Me sorprendo cada día con tu sistema mental, con la elaboración de lo que bulle en ti,  relacionas fantasía, realidad y deseo y brotan maravillosas teorías que explican lo que ves.

Adoro tu lenguaje, las palabras que inventas, cuando no sabes que decir: “bocasica” y te vas por la tangente, tan fresco y tan resolutivo. Adoro tu lenguaje cuando hablamos de tu día, de la teta, del parque, de los niños, de los cuentos, de las historias que anidan en tus rizos. Adoro cuando preguntas a todo el mundo ¿y tú cómo te llamas? porque valoras a cada persona sin prejuicios y todos te parecen interesantes, adoro los bocetos de tus primeras preguntas que ya aparecen, adoro tu timbre, tu tono, tu voz y sobre todo, adoro tu risa.

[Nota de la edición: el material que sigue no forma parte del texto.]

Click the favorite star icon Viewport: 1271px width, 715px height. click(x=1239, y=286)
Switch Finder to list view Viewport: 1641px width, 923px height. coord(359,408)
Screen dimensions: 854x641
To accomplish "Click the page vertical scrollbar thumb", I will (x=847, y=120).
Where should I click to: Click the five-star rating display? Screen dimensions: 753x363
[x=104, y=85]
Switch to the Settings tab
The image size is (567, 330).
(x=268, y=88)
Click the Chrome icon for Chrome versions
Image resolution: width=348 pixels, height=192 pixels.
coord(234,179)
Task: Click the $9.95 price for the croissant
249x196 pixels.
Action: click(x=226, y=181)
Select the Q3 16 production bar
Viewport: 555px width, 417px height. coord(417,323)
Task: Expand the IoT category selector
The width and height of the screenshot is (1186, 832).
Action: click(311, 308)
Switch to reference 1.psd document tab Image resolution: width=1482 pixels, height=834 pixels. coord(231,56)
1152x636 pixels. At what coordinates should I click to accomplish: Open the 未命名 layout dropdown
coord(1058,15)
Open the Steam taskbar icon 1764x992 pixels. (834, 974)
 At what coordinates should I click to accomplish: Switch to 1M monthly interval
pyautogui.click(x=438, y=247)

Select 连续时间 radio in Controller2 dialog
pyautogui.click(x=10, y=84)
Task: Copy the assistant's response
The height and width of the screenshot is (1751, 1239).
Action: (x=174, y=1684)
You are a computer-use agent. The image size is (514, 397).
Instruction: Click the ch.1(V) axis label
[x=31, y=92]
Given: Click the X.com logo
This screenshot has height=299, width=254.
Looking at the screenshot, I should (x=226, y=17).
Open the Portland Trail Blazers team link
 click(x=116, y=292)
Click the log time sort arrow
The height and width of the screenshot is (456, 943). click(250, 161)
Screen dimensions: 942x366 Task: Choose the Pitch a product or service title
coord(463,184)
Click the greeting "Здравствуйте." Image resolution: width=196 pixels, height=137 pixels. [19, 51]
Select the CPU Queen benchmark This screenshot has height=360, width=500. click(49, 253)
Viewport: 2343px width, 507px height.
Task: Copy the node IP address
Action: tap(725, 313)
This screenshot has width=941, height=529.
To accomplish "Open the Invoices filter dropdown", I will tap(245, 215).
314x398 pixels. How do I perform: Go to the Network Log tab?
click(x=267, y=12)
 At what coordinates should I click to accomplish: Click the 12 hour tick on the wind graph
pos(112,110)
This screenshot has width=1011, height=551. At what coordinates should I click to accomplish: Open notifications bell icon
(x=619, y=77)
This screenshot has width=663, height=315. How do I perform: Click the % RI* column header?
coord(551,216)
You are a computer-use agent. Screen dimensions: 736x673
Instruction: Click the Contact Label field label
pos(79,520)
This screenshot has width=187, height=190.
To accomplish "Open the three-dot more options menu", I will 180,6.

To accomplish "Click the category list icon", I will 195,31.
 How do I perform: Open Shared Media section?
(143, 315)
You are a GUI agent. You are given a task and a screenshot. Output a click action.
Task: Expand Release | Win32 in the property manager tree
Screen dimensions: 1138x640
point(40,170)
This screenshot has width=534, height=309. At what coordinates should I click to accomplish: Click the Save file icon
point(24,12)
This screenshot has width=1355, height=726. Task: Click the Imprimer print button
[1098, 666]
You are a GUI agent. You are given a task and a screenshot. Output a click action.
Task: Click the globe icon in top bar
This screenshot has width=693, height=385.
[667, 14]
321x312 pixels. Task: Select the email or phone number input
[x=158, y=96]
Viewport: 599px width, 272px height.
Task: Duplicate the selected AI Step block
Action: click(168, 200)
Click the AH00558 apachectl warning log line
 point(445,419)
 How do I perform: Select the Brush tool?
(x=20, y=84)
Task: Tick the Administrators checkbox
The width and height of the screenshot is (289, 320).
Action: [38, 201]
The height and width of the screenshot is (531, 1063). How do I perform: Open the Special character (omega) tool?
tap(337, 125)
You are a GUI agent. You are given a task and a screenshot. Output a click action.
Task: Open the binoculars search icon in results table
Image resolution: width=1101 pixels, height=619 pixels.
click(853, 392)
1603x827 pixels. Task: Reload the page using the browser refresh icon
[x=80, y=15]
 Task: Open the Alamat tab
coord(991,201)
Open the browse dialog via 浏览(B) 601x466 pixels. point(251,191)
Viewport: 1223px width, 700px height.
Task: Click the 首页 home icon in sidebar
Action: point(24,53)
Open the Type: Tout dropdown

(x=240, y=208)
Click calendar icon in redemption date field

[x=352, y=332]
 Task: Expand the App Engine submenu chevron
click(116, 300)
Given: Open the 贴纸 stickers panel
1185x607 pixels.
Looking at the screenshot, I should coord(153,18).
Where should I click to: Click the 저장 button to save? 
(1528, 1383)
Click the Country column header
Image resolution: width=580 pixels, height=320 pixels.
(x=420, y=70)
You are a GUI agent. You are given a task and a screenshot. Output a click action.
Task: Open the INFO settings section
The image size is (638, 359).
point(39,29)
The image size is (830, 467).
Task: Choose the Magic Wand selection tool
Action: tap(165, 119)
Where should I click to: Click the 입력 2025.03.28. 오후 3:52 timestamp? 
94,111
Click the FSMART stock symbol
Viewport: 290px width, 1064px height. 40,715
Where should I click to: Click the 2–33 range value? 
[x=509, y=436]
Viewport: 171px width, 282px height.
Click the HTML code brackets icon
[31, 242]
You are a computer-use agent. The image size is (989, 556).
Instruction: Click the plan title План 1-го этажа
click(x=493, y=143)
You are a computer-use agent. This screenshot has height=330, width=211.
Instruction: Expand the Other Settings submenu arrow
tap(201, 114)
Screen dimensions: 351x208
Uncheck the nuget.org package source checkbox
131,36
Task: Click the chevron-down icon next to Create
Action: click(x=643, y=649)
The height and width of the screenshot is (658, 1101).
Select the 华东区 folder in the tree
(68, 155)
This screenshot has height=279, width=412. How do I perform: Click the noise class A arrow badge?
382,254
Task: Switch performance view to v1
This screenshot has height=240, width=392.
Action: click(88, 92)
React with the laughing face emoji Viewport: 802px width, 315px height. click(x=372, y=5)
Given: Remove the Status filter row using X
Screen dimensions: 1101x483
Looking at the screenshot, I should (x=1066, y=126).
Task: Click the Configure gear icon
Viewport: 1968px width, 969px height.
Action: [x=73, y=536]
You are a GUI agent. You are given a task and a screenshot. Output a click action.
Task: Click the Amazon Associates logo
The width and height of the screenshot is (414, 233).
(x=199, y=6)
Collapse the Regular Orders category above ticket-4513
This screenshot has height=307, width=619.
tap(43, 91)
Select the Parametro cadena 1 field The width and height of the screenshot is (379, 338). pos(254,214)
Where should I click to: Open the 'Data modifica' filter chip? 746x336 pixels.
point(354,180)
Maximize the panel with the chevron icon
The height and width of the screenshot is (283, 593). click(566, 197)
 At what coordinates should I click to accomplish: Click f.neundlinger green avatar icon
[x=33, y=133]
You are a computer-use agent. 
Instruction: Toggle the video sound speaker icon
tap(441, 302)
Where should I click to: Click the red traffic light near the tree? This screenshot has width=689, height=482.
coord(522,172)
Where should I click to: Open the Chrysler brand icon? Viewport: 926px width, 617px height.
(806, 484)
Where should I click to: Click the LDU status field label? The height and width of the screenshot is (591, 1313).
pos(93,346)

Los temibles dos años, los terribles dos años. ¿Lo han sido? Sin duda complicados. Mi bebé nunca fue complaciente pero con mamá, contacto, presencia, todo fluía, ese remanso, ese limbo nuestro. Pero construir unas alas, separarnos progresivamente ha ido suponiendo grandes cambios. Puede que esté enfadado o frustrado y ya no es suficiente con un paseo piel con piel en nuestra desgastada mochila. Sus anhelos crecen con él y cambian su color. Si he de ser sincera, los terribles dos años no son un defecto o trámite de la edad, son un defecto o trámite que debe vivir el adulto. Con los años nos separamos de nuestra esencia mágica y cuando discutimos o debatimos con personas de nuestra edad son otras las estrategias. ¿Y ahora qué? ¿Cómo que no quieres? ¿Cómo que esa ropa no? ¿Cómo que no quieres dormir? ¡Cuánto aprendemos tu padre y yo cada día! ¡Cuántas veces nos pones ante el espejo! Ése en el que se proyecta un “yo” que no nos gusta y que no sabemos gestionar, o sí, pero que duele ver. Estoy convencida de que esta es una oportunidad única para ser mejor persona y sanar heridas olvidadas. Gracias por eso mi vida.

No ha sido un año fácil con la llegada de tu hermanita en pleno proceso de autoafirmación, por eso construimos unas alas más sólidas, quizás tardemos más, pero a cambio contamos los unos con los otros y somos cuatro, más opciones y más amor de distintos colores.

Este ha sido el año de Humpty Dumpty, Pedro y el Lobo, caracoles, tortugas y agua que se desliza. Tu imaginario crece y crece y nos dejamos llevar por él, brota la fantasía y brotan las historias que pueden surgir de una sencilla melodía.

Afortunados pasajeros que viajan contigo, agradecidos testigos de una vida que despierta.

Esta música sonaba en la sala de partos cuando pujábamos por el encuentro, no podía ser de otra manera.

Erik SATIE. Gnossienne Nº 5. Patrick Cohen (Piano).